# PROBLEM TO SOLVE
Beginning with the line that holds "Where should I click to: Click" and ending with the last line below, please copy every line exactly, add nothing, and leave out the pictures.
** DATA SHOWN follows **
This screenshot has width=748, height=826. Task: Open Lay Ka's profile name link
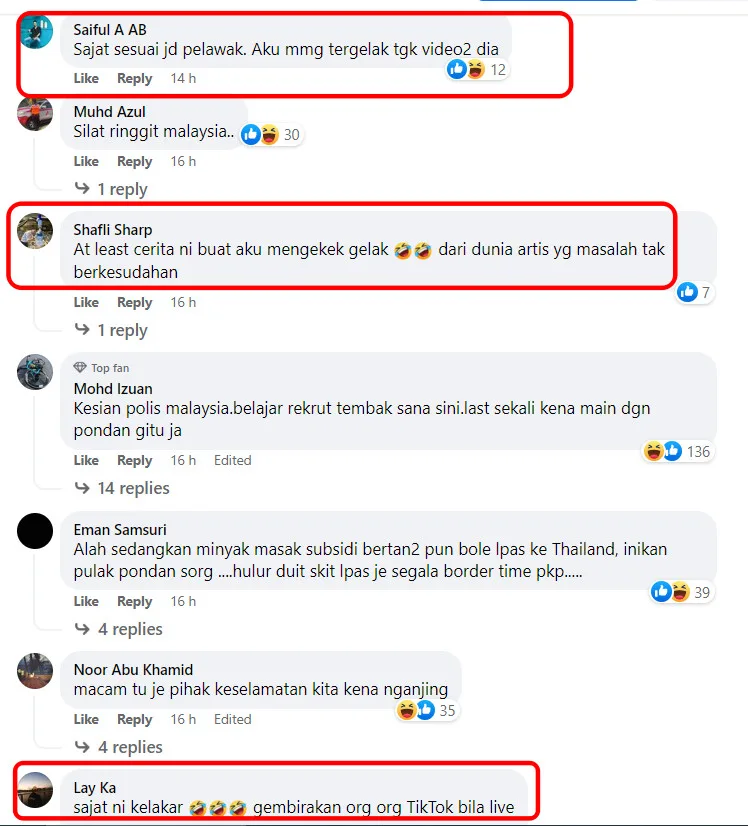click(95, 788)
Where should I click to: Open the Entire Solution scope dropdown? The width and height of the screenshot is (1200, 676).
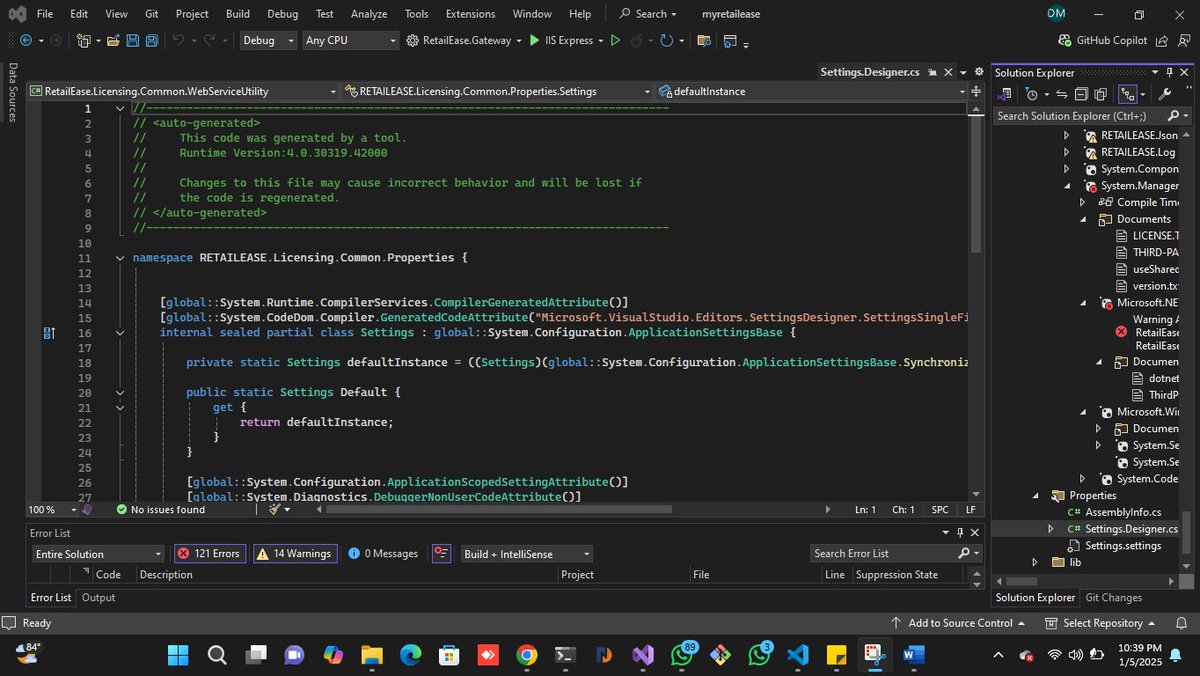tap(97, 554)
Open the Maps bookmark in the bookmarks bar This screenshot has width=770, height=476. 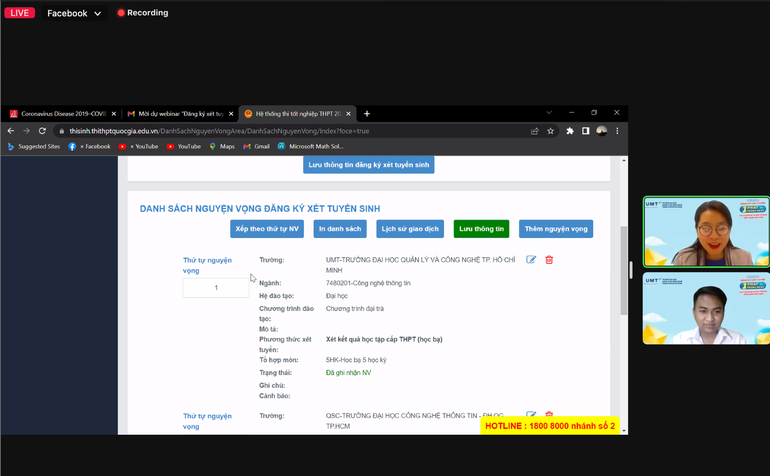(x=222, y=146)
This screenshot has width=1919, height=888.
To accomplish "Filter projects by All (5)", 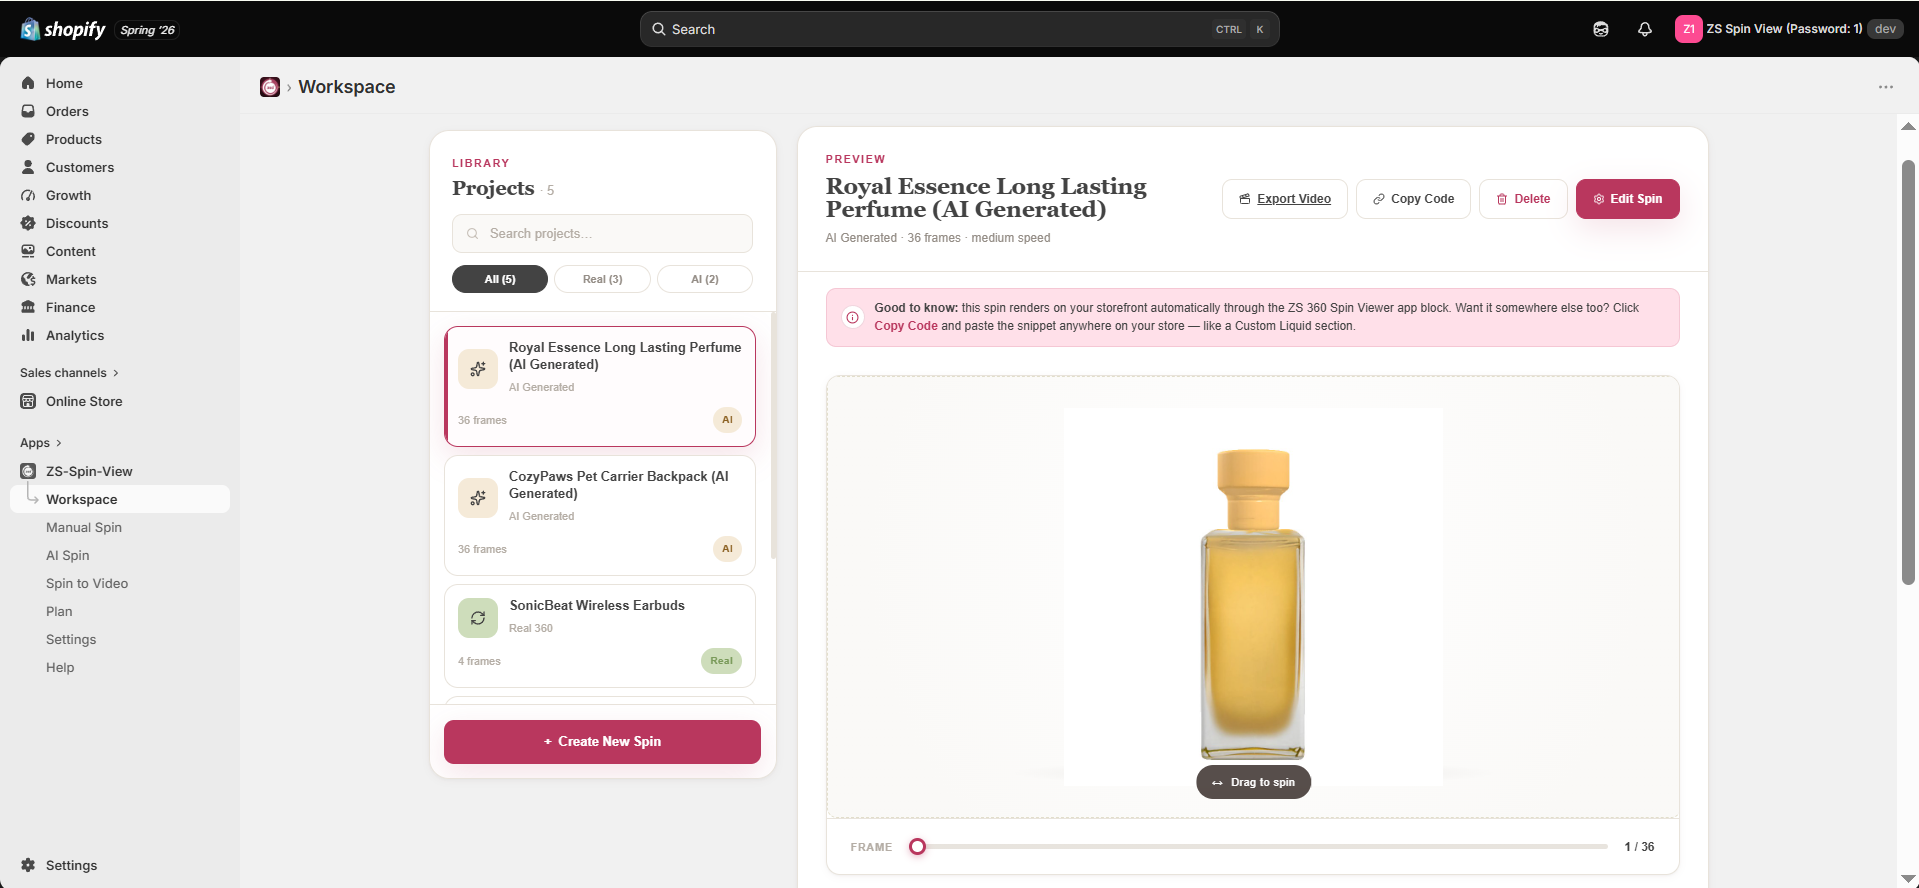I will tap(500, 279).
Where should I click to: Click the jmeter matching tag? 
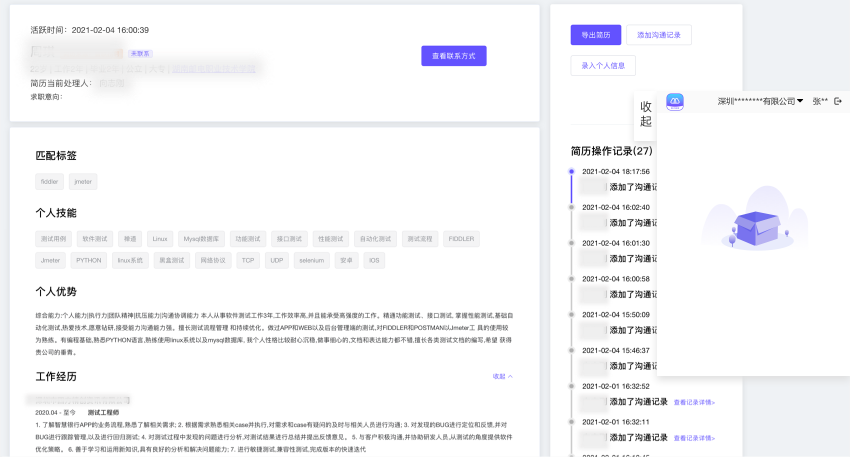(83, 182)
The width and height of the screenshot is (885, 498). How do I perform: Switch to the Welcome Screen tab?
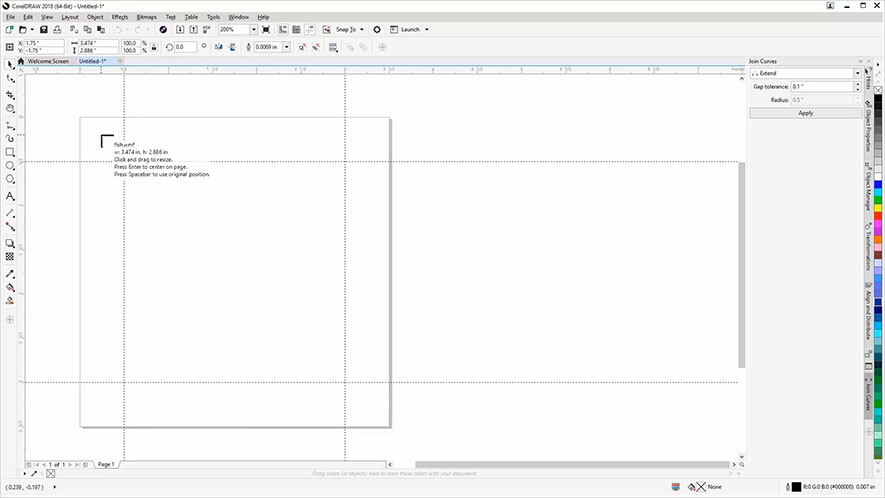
** End of DATA SHOWN **
# RESPONSE FOR THIS EXERCISE
Where should I click to: Click the jmeter matching tag? 
(83, 182)
The width and height of the screenshot is (885, 498). How do I perform: Switch to the Welcome Screen tab?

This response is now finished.